The task — All of the records should be given back exactly and in full.

BEGIN Source material

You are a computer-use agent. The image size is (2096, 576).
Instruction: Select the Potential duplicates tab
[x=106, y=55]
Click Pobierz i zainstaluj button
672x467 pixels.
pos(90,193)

END Source material

Task answer —
You are a computer-use agent. The image size is (2096, 576).
Instruction: Select the Potential duplicates tab
[x=106, y=55]
Click Pobierz i zainstaluj button
672x467 pixels.
pos(90,193)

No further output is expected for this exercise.